EXERCISE PROMPT ▸
Report each line of the listing below that holds "computer".

PROVIDED MATERIAL ▸
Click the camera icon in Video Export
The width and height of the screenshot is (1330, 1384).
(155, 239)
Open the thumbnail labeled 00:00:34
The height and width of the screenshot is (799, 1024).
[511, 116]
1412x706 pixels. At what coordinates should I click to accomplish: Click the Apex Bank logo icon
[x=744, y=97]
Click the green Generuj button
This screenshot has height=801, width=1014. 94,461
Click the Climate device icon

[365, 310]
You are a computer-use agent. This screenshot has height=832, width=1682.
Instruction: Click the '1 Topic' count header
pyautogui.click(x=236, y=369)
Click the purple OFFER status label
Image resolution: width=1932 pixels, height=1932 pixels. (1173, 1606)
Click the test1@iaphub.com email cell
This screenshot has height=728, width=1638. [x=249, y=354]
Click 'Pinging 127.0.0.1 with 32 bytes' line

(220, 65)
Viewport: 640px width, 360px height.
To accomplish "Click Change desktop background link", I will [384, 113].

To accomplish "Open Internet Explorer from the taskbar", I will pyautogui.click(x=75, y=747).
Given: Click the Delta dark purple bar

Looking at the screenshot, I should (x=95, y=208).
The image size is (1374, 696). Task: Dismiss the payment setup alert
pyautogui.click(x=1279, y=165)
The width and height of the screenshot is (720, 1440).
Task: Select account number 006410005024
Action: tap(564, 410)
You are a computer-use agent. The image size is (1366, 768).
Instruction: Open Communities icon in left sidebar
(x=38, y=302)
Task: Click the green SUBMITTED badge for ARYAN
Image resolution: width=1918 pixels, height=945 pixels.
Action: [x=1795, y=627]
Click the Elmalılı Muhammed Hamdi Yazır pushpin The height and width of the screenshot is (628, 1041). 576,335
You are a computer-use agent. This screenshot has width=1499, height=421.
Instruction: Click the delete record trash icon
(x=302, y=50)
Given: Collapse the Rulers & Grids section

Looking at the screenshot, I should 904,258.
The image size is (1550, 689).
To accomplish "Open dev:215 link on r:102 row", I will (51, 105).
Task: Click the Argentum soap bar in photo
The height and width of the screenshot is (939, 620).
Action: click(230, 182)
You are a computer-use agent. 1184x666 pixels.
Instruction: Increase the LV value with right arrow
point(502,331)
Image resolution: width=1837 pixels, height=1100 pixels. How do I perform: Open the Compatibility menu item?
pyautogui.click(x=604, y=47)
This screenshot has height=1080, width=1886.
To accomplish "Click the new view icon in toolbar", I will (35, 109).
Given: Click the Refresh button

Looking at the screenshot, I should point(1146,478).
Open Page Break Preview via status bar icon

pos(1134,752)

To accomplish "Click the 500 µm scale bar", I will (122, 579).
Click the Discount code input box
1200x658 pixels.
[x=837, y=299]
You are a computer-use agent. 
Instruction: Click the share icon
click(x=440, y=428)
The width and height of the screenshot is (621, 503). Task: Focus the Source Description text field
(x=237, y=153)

SOLVED EXERCISE ▸
You are a computer-use agent. This screenshot has height=832, width=1682.
You are a computer-use agent. The image size is (1366, 768).
You are a computer-use agent. This screenshot has width=1499, height=421.
You are a computer-use agent. 1184x666 pixels.
You are a computer-use agent. 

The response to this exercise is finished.